Well, I survived, and as soon as I started my first job, I decided to face my fears. Every time I had to stand in front of an audience, no matter how big or small, I felt the same stress, speeding heart rate, and sweat. So I volunteered to present more, and with time learned how to calm myself down. It had everything to do with the preparation, and whatever you think when you hear the word over-prepared, multiply it by 10. This helped with the initial confidence, and later it turned into a general joy of public speaking.
I enjoy the stage. The thing is, when you’re standing up, you command the audience. It’s like holding a remote control. Regardless of the size of the crowd, when you’re on stage, you’re in charge. Try it once when on stage — ask everyone to stand up, then to sit down, and to stand up again.
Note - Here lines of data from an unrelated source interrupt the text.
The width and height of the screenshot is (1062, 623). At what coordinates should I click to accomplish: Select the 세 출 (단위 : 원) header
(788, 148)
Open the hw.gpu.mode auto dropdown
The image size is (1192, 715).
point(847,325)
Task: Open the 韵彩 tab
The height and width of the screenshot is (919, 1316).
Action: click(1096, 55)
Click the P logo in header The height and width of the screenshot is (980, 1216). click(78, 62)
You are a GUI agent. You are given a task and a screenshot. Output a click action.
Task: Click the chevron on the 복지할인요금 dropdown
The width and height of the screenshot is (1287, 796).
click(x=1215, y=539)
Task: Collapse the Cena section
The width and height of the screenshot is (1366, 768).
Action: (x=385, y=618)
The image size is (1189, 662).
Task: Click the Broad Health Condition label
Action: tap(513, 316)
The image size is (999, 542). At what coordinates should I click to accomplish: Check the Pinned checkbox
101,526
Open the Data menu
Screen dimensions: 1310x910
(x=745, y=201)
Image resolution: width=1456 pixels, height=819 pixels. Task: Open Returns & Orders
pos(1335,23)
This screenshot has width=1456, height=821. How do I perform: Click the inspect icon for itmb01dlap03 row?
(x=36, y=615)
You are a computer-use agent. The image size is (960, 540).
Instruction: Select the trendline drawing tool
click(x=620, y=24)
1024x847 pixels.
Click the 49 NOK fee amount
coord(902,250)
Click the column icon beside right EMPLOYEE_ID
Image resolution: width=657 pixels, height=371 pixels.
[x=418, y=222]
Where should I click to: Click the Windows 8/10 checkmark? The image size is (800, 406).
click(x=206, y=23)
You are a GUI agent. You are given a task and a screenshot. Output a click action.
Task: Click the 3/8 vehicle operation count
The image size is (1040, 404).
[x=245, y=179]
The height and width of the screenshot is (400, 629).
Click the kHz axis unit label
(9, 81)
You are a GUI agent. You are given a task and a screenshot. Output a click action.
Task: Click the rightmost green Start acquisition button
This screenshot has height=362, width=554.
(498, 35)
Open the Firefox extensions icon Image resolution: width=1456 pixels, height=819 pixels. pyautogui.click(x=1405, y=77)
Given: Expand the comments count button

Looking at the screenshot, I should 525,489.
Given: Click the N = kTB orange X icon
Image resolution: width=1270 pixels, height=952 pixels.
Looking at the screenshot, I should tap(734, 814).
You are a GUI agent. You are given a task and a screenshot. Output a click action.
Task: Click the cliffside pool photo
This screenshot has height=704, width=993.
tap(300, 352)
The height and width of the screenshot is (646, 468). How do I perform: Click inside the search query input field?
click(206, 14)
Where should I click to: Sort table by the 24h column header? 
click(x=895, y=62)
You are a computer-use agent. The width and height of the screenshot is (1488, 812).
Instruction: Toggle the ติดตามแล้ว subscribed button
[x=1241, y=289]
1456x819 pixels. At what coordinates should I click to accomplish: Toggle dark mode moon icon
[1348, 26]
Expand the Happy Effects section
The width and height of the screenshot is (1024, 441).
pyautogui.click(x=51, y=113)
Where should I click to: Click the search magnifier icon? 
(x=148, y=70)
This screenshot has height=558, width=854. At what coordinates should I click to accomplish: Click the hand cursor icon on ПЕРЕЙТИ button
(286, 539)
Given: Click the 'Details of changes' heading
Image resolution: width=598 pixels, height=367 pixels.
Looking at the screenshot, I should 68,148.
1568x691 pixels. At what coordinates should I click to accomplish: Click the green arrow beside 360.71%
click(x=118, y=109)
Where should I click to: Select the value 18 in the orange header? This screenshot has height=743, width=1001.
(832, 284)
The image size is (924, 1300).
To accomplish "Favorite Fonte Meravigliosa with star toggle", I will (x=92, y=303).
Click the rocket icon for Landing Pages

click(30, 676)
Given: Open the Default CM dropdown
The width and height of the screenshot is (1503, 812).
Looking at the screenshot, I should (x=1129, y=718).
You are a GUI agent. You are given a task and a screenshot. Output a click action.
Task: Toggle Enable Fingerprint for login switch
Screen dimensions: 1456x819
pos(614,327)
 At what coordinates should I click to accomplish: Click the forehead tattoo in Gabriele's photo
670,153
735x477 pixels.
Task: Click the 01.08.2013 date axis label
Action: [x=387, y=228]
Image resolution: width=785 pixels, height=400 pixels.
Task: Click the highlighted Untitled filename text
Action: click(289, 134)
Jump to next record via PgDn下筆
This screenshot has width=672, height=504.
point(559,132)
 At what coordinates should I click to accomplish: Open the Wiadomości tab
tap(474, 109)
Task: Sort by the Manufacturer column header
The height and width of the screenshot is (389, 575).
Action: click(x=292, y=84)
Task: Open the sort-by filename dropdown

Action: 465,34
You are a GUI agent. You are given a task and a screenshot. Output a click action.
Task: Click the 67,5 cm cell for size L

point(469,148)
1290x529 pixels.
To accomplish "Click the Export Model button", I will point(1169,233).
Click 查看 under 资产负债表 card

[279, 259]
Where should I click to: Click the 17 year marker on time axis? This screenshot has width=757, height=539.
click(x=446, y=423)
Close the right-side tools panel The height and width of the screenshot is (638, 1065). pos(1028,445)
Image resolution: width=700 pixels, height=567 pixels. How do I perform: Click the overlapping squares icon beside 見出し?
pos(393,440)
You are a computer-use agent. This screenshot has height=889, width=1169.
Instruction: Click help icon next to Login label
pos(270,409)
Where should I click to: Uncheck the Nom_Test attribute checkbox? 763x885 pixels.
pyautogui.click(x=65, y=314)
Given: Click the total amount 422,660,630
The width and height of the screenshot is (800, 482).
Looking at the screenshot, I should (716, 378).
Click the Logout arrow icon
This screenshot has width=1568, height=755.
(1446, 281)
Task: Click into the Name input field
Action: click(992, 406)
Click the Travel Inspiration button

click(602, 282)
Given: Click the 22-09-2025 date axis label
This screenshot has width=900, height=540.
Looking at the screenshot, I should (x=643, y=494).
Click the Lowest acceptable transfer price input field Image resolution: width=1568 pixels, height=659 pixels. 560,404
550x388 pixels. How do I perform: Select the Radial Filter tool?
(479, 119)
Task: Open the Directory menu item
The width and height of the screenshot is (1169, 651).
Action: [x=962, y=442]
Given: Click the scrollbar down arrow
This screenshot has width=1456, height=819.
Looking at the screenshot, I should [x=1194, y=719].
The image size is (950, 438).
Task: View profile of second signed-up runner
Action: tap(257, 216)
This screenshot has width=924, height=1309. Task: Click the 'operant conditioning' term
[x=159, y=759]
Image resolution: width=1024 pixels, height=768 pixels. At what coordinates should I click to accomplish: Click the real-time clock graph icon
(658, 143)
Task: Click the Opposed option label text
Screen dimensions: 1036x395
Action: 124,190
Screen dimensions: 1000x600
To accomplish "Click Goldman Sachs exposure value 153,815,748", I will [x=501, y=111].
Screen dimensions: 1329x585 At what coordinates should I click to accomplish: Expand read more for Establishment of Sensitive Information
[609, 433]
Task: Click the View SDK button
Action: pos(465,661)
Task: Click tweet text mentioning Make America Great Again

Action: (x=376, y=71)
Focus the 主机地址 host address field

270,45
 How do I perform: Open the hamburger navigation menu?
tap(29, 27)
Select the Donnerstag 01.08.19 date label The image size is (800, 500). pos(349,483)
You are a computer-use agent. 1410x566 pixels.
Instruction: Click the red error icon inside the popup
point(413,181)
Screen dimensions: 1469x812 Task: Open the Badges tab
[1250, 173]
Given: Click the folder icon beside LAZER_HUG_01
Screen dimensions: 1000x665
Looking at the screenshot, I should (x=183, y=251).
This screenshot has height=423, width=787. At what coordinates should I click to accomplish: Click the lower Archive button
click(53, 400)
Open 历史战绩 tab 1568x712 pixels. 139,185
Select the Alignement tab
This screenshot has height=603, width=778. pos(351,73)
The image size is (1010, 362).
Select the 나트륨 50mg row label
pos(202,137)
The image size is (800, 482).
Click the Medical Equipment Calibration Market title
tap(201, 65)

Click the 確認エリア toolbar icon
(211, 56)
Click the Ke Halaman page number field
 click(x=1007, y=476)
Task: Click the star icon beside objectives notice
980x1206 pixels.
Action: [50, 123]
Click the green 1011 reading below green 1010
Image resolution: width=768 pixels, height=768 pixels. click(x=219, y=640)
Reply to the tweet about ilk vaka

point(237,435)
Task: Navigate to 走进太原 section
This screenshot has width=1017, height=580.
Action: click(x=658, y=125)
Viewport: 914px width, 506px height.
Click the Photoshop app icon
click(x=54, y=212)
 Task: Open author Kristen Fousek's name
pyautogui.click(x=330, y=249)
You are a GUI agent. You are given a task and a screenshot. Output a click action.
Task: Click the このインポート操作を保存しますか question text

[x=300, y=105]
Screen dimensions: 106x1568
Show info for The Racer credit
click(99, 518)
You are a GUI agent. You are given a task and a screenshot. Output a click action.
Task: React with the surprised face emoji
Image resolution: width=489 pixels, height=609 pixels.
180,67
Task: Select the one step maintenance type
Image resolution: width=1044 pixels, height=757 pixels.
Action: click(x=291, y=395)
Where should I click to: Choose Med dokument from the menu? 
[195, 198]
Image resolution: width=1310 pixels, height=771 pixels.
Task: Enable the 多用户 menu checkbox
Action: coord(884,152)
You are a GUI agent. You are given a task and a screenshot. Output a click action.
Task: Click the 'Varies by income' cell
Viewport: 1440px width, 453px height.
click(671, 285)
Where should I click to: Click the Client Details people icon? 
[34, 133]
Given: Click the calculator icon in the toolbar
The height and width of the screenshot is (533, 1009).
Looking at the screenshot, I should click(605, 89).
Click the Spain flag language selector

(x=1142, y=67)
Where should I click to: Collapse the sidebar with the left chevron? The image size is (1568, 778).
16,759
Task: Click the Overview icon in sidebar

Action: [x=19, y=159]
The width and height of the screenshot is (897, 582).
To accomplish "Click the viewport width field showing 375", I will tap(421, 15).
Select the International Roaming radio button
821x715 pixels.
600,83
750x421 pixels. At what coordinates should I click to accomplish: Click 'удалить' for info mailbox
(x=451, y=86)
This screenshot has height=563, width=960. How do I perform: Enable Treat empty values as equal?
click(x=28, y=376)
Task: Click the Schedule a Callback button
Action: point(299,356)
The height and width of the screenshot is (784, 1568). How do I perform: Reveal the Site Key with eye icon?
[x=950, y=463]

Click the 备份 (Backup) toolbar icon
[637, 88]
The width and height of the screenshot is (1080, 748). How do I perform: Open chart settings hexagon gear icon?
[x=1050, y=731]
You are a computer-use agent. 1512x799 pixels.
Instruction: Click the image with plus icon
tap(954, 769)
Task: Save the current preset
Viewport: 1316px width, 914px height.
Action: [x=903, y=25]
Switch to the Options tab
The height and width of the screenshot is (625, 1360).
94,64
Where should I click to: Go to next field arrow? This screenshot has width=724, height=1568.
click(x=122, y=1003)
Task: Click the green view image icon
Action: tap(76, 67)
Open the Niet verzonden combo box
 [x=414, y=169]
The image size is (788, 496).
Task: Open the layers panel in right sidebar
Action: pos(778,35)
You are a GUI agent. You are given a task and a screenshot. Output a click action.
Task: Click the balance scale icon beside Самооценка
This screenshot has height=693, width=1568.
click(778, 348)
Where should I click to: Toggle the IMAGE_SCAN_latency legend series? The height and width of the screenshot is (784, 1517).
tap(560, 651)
Everybody obeys, it’s how the masses work.
Maybe that’s what we’re afraid of,— standing up means stepping out of the pack, out of the safety of the mass. Once you’re picked, you’re on the line, you have to deliver. The moments of truth.
The whole trick is in the preparation, knowing your material, and being honest about what you don’t know. —Don’t fake it till you make it, not while on stage.
Preparation is a form of respect towards yourself and your audience. I always think about who is going to be sitting in there, what are they looking for, how I want them to feel. And I rarely deliver boilerplate corporate presentations — each of my decks is curated for that particular audience. That helps with the delivery, the flow, the whole spiel. I’ll do the same for the decks delivered remotely via Zoom.
Couple of things I’ll go through every time, regardless if it’s a live or a digital presentation:
3 key messages. This is the golden rule. Never try to make people go away with your Top 10 things. Nobody ever remembered that much, even Moses had to write them down.
Not more than half the slides vs. minutes of presentation slot (e.g. max 10 slides for a 20-minute speech).
Max. 3 bullet points/pillars/boxes per slide. The text is a killer. Less is more. Zero is the best. If your deck can be read through without you talking, then it shouldn’t be a live presentation; it should be an email.
Build out the slides with clicks. Never show the whole slide at once, then everyone focuses on reading through, not paying attention to you.
Run through your slides in the Presentation Mode, not Edit mode. See how everything works. Don’t use transitions, and only one type of animations are acceptable (Appear — On click).
Once you’re done, cut out another 10-20% of the material. Leave only the bare minimum. Don’t try to communicate everything. Leave the audience with questions, that inspire thinking and follow-ups.
Test the equipment before going live. Check the computer, the clicker, audio. Step on the stage if possible, feel the room.
Remove Thank You slide. You are better than that.
When you have more than 20 people in the audience, never finish with a version of Are there any questions. —Offer to talk during the breaks, or invite the audience to your booth and/or to talk to your colleagues (introduce them).
These are some of the basic principles I follow. I still get nervous before stepping on stage, but now it feels more like excitement. The moment I’m ON, something clicks, and I get in the flow. It’s like a drug.
This topic came up as my daughter is finishing primary school on Monday, and I’ll be delivering a short speech at the final ceremony. This brings me back the whole circle from that 1988 incident. It’s a different school, a smaller audience, and I’m a different person now. But when it comes to fear, we never grow up. That scared little boy is still in there. I just hope they won’t make me stand on a chair.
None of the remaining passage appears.